No cargo de presidente da Passaredo, o comandante Adalberto Bogsan investe na profissionalização da empresa aérea e traça planos para expandir as rotasVocê tem que andar na frente, porque, quando a oportunidade chegar, você tem que estar preparado. Ou perderá sua chance”. Esse é o pensamento praticado pelo comandante Adalberto Bogsan à frente da companhia aérea Passaredo. Planejando abrir novas rotas, aumentar a frota de aviões e encontrar mais parceiros, o presidente garante que o momento é de retomada de mercado e crescimento.
Com uma carreira iniciada há quase 30 anos, na empresa Rio Sul, da Varig, Bogsan passou também pela Gol e pela Azul, na qual já atuava como consultor aeronáutico independente. Foi nessa função, e com a intenção de “remodelar” a empresa, que ele começou a atuar na Passaredo, mas não demorou para ocupar a presidência, no lugar do comandante José Luiz Felício Filho, sócio da companhia e, agora, líder do Conselho de Administração.

“A profissionalização é importante para que adequemos a empresa em todos os aspectos, como processos e custos, tornando-a mais eficiente” Comandante Adalberto Bogsan – Presidente da Passaredo

“A ideia, desde o início, era fazer o que o mercado chama de “turn around” da empresa. Começamos a desenhar essa nova fase da Passaredo, olhando muito a parte financeira, redução de custos e melhoria de processos e da qualidade de serviços prestados, mas observando a malha de voo, para, inclusive, adicionar novos destinos”, garante Bogsan. Atualmente, a Passaredo conta com 20 rotas, incluindo Curitiba (PR), iniciada em março deste ano. Contudo, deve chegar ao fim de 2017 com 5 novos destinos e mais 2 aeronaves – totalizando uma frota de 10 aviões.
Todas as cidades atendidas estão enquadradas no perfil regional da empresa, que atua como alimentadora, ou seja, leva os passageiros a grandes centros, no qual eles podem embarcar para capitais mais distantes ou para fora do país. Ainda pensando nisso, a Passaredo estabeleceu parcerias com a Gol e a TAM, que permitem ter um mesmo ticket até o destino final (codeshare) ou, pelo menos, adquirir ambos os tickets no mesmo site (interline), respectivamente. “Mas já estamos trabalhando para fechar um codeshare também com a Gol, porque é uma vantagem para o passageiro, que não precisa fazer conexão de bagagem e outros procedimentos”, destaca o comandante.

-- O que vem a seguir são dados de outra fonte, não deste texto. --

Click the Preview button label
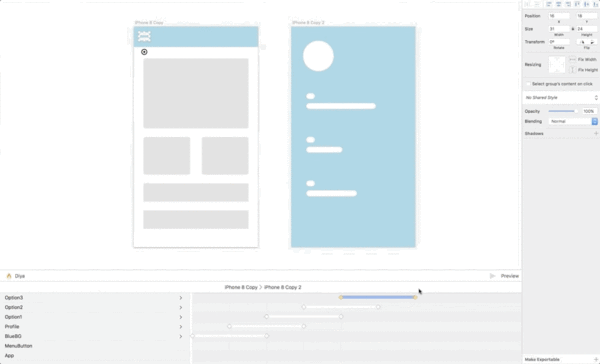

Além de manter suas características originais, a empresa coloca em foco o setor corporativo, que atualmente representa cerca de 60% do público da Passaredo, como explica Bogsan. “As nossas viagens focadas no turismo são um pouco mais fracas. Até porque os destinos que atendemos talvez não tenham características tão turísticas”. Dessa forma, as principais rotas são São Paulo e Rio de Janeiro, sendo que, na capital fluminense, a companhia inaugurou recentemente uma 3ª frequência que opera no aeroporto Santos Dumont, localizado na área mais central da cidade.
Admitindo que a crise financeira brasileira não passou despercebida, Bogsan garante que, diante de um mercado que está reaquecendo e boas expectativas para 2017, está na hora fortalecer as bases da empresa e planejar sua expansão. “Queremos estar preparados para um crescimento no próximo semestre ou ano, com novas rotas já implantadas, os mercados em que operamos, consolidados, e as parcerias bem maduras. Na aviação, não conseguimos agir rápido, então não podemos esperar o mercado reaquecer para começar a trabalhar uma retomada ou crescimento”, finaliza.